DoubleML - Sensitivity Analysis

Tools for Causality
Grenoble, Sept 25 - 29, 2023
Philipp Bach, Sven Klaassen

Motivation: Sensitivity Analysis

Motivation: DoubleML Workflow

Problem Formulation
Data-Backend
Causal Model
ML Methods
DML Specification
Estimation
Inference

7. Sensitivity Analysis

Earlier we introduced 6 steps of the DoubleML workflow.
Actually, there is a 7th step that is often overlooked: Sensitivity Analysis

Motivation

Whenever we have (properly collected) experimental data, we have good reason to believe that the independence assumption holds, i.e., the treatment assignment is independent of the potential outcomes

\[ Y(d) ⊥ D \]

However, what about causal evidence from observational data? 😱

“*A well designed RCT is the dream of any scientist*”, Source: Chapter 2 of Facure and Germano (2021)

Motivation

Observational studies are often based on the assumption of conditional independence¹
Conditional on pre-treatment confounders \(X\), the treatment is as good as randomly assigned

\[ Y(d) ⊥ D \mid X \]

In general, the independence assumption is not testable!

Code

import networkx as nx
import matplotlib.pyplot as plt

G = nx.DiGraph()

# Add nodes
G.add_node("D")
G.add_node("Y")
G.add_node("X")
G.add_edge("D", "Y")
G.add_edge("X", "Y")
G.add_edge("X", "D")

# Draw the graph
plt.figure(figsize=(4, 3)) 
pos = {"D": (0, 0), "Y": (2, 0), "X": (1,1)}
edge_colors = ['black', 'black', 'black']
nx.draw(G, pos, with_labels=True, node_size=800, node_color='lightblue',
 edge_color=edge_colors)
plt.show()

DAG: Causal Effect of D on Y, with observed confounders X.

Motivation

What if the conditional independence assumption is violated?
Unobserved confounders U would introduce an omitted variable bias/ selection-into-treatment bias
Key questions:

How strong would a confounding relationship need to be in order to change the conclusions of our analysis?
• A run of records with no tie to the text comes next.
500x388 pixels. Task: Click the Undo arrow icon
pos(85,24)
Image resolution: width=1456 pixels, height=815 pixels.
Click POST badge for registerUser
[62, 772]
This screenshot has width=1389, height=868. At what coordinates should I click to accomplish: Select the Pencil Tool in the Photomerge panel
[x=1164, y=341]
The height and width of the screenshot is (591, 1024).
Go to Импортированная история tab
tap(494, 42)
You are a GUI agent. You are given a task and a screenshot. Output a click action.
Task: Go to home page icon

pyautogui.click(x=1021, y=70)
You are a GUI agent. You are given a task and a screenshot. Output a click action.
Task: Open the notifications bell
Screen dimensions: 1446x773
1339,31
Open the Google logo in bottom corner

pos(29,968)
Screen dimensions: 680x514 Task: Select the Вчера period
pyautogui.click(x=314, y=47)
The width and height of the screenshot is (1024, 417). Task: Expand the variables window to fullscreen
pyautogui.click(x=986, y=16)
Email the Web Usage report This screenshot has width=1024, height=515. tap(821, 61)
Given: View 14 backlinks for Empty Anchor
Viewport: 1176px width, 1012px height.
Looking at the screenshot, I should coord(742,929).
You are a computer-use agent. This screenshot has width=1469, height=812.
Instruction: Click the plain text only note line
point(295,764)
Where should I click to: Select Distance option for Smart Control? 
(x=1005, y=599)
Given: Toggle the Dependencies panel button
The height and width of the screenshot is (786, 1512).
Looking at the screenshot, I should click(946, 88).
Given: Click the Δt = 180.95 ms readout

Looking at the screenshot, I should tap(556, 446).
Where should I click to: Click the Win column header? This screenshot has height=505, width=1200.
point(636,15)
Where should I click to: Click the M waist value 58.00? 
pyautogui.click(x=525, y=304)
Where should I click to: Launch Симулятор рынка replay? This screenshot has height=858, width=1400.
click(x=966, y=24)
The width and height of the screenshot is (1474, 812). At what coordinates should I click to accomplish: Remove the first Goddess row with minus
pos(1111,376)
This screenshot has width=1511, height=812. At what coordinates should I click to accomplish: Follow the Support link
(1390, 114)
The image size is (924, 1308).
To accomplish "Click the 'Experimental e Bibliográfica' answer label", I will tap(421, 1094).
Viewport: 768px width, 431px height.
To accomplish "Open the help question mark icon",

Would such a confounding relationship be plausibly present in our data?

Code

import networkx as nx
import matplotlib.pyplot as plt

G = nx.DiGraph()

# Add nodes
G.add_node("D")
G.add_node("Y")
G.add_node("X")
G.add_node("U")
G.add_edge("D", "Y")
G.add_edge("X", "Y")
G.add_edge("X", "D")
G.add_edge("U", "D")
G.add_edge("U", "Y")

# Draw the graph
plt.figure(figsize=(4, 3)) 
pos = {"D": (0, 0), "Y": (2, 0), "X": (1,1), "U": (1,-1)}
edge_colors = ['black', 'black', 'black', 'red', 'blue']
nx.draw(G, pos, with_labels=True, node_size=800, node_color='lightblue',
 edge_color=edge_colors)
plt.show()

DAG: Causal Effect of D on Y, with observed confounders X and unobserved confounders U.

Outlook: Sensitivity Analysis

How strong would a confounding relationship need to be in order to change the conclusions of our analysis?

Model the strength of the confounding relationships in terms of some sensitivity parameters, i.e.,
- \(U\) \(\rightarrow\) \(D\) and
- \(U\) \(\rightarrow\) \(Y\)

Would such a confounding relationship be plausibly present in our data?

Benchmarking framework

Code

import networkx as nx
import matplotlib.pyplot as plt

G = nx.DiGraph()

# Add nodes
G.add_node("D")
G.add_node("Y")
G.add_node("X")
G.add_node("U")
G.add_edge("D", "Y")
G.add_edge("X", "Y")
G.add_edge("X", "D")
G.add_edge("U", "D")
G.add_edge("U", "Y")

# Draw the graph
plt.figure(figsize=(4, 3)) 
pos = {"D": (0, 0), "Y": (2, 0), "X": (1,1), "U": (1,-1)}
edge_colors = ['black', 'black', 'black', 'red', 'blue']
nx.draw(G, pos, with_labels=True, node_size=800, node_color='lightblue',
 edge_color=edge_colors)
plt.show()

Example: Linear Regression Model

Consider a linear regression model with observed and unobserved confounders \(X\) and \(U\), respectively

\[ \begin{align*} Y &= \theta_0 D + \beta X + \gamma_1 U + \epsilon,\\ D &= \delta X + \gamma_2 U + \nu, \end{align*} \] with \(\epsilon\) and \(\nu\) being uncorrelated error terms and \(\theta_0\) corresponds to the average treatment effect of the (continuous) treatment \(D\) on \(Y\).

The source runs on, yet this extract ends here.